International News

Qatar: Whistling in the dark?

Branch campus leaders in Qatar insist that the diplomatic crisis in the Gulf is having limited impact on their universities as they prepare for the new academic year. Four Arab states — Bahrain, Egypt, Saudi Arabia and the United Arab Emirates — have cut diplomatic ties with Qatar, accusing it of funding terrorist groups. Bahrain, Saudi Arabia and the UAE have also ordered their citizens to leave Qatar.

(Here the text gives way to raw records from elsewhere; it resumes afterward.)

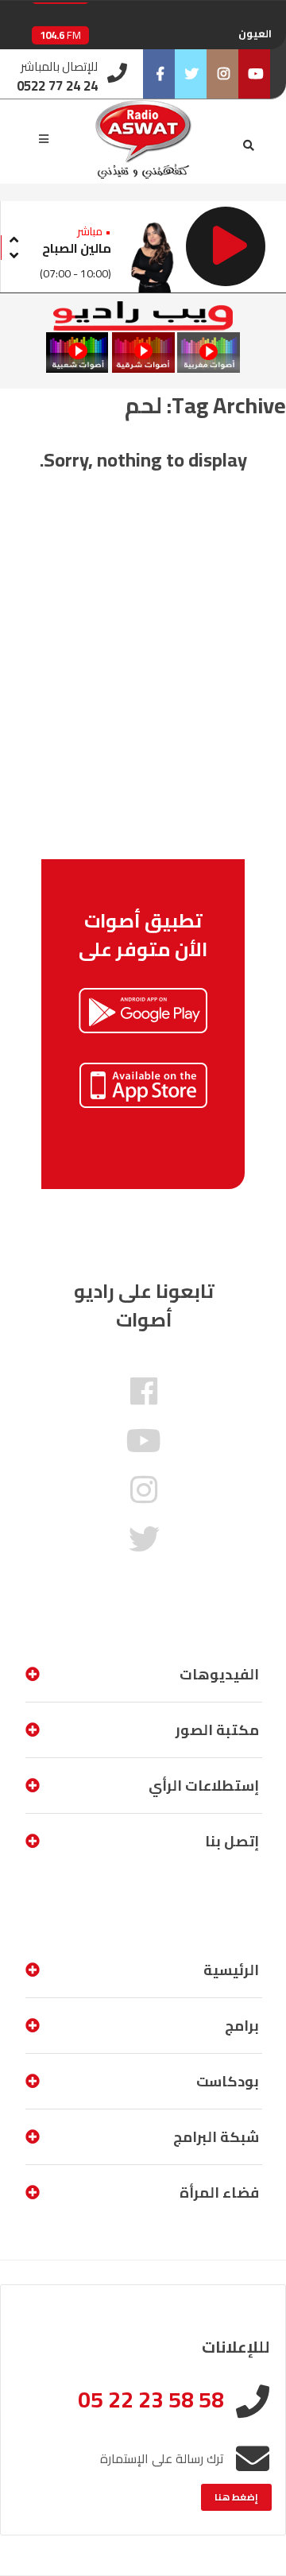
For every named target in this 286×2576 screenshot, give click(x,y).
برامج (242, 2025)
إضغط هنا (236, 2497)
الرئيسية (231, 1970)
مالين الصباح (76, 248)
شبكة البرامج (216, 2137)
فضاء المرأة (219, 2192)
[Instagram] (222, 74)
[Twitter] (191, 74)
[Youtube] (254, 74)
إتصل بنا (232, 1841)
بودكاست (227, 2081)
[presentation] (13, 237)
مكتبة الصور (217, 1730)
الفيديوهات (219, 1674)
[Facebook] (159, 74)
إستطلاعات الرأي (204, 1785)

Omran Hamad Al-Kuwari, executive director of the Qatar Foundation, which is the principal funder of Education City where most of the country’s branch campuses are located, says there were about 300 students from the blockading countries at institutions in the global education hub. In terms of staff, he says there were fewer than 30 in total from Bahrain and Saudi Arabia and about 200 from Egypt.

However, Al-Kuwari says the impact of the crisis has been “almost none” in terms of operations and he did not expect student and staff numbers to be badly affected in the upcoming academic year. “As soon as the blockade started, we reached out to all students from blockading countries and confirmed to them that from our perspective they are welcome to come and to stay,” he says.

In cases where students have returned to their home countries over the summer holiday and are not able to return, the foundation is working to find “alternative solutions” for them to continue courses at institutions’ main campuses, says Al-Kuwari. According to Al-Kuwari, the branch campuses are in “high demand” and he is “confident that our history and performance will help us to get through this” in the long term.

Mehran Kamrava, director of the Center for International and Regional Studies at Georgetown University’s School of Foreign Relations in Qatar, agrees that thus far the impact has been “minimal or none” because other Gulf countries have not been “fertile recruitment grounds” for Qatar. “The GCC (Gulf Cooperation Council) countries in general have competed with one another particularly in the field of education, so very few students come from other GCC states” to Qatar, he says.

But Christopher Davidson, reader in Middle East politics at Durham University, says he expects the campuses to start feeling the damage from the blockade by summer 2018. “By then no international student in his right mind would choose a branch campus in Qatar given the slew of negative reports about Qatar,” he says. “This will cause phenomenal damage to their reputation and viability.”